- [Task]
Should any entry look odd, write it out exactly anyway, along with all the rest.

=== Begin Enclosure ===

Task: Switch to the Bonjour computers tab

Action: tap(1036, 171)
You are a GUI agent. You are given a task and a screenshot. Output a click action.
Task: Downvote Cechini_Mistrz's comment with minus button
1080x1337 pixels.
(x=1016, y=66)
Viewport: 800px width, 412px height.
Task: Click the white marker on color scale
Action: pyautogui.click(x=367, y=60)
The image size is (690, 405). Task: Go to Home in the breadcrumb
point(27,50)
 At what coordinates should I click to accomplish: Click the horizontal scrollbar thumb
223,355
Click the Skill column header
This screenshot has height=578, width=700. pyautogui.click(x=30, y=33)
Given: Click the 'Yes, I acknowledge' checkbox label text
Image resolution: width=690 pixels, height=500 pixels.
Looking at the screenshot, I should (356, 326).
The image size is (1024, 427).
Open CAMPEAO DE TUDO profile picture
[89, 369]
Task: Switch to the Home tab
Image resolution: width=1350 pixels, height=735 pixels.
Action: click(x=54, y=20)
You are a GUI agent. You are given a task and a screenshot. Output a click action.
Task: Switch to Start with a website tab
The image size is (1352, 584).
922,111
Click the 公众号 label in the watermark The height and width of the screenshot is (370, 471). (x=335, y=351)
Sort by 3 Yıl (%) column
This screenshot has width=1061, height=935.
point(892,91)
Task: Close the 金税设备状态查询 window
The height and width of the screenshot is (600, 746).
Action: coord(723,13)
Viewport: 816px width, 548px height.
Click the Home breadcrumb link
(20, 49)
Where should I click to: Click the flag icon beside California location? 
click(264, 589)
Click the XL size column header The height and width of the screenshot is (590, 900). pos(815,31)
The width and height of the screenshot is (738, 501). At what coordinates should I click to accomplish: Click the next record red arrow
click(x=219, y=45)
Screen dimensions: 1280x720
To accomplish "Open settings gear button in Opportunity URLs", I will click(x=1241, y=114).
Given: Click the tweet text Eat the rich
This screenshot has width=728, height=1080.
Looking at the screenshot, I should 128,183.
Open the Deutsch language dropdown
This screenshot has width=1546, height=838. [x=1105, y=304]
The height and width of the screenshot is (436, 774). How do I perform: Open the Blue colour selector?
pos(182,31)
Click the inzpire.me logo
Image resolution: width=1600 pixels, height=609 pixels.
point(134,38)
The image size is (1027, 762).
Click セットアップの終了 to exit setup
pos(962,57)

=== End Enclosure ===

- [Exercise result]
Task: Switch to the Bonjour computers tab

Action: tap(1036, 171)
You are a GUI agent. You are given a task and a screenshot. Output a click action.
Task: Downvote Cechini_Mistrz's comment with minus button
1080x1337 pixels.
(x=1016, y=66)
Viewport: 800px width, 412px height.
Task: Click the white marker on color scale
Action: pyautogui.click(x=367, y=60)
The image size is (690, 405). Task: Go to Home in the breadcrumb
point(27,50)
 At what coordinates should I click to accomplish: Click the horizontal scrollbar thumb
223,355
Click the Skill column header
This screenshot has height=578, width=700. pyautogui.click(x=30, y=33)
Given: Click the 'Yes, I acknowledge' checkbox label text
Image resolution: width=690 pixels, height=500 pixels.
Looking at the screenshot, I should (356, 326).
The image size is (1024, 427).
Open CAMPEAO DE TUDO profile picture
[89, 369]
Task: Switch to the Home tab
Image resolution: width=1350 pixels, height=735 pixels.
Action: click(x=54, y=20)
You are a GUI agent. You are given a task and a screenshot. Output a click action.
Task: Switch to Start with a website tab
The image size is (1352, 584).
922,111
Click the 公众号 label in the watermark The height and width of the screenshot is (370, 471). (x=335, y=351)
Sort by 3 Yıl (%) column
This screenshot has width=1061, height=935.
point(892,91)
Task: Close the 金税设备状态查询 window
The height and width of the screenshot is (600, 746).
Action: coord(723,13)
Viewport: 816px width, 548px height.
Click the Home breadcrumb link
(20, 49)
Where should I click to: Click the flag icon beside California location? 
click(264, 589)
Click the XL size column header The height and width of the screenshot is (590, 900). pos(815,31)
The width and height of the screenshot is (738, 501). At what coordinates should I click to accomplish: Click the next record red arrow
click(x=219, y=45)
Screen dimensions: 1280x720
To accomplish "Open settings gear button in Opportunity URLs", I will click(x=1241, y=114).
Given: Click the tweet text Eat the rich
This screenshot has width=728, height=1080.
Looking at the screenshot, I should 128,183.
Open the Deutsch language dropdown
This screenshot has width=1546, height=838. [x=1105, y=304]
The height and width of the screenshot is (436, 774). How do I perform: Open the Blue colour selector?
pos(182,31)
Click the inzpire.me logo
Image resolution: width=1600 pixels, height=609 pixels.
point(134,38)
The image size is (1027, 762).
Click セットアップの終了 to exit setup
pos(962,57)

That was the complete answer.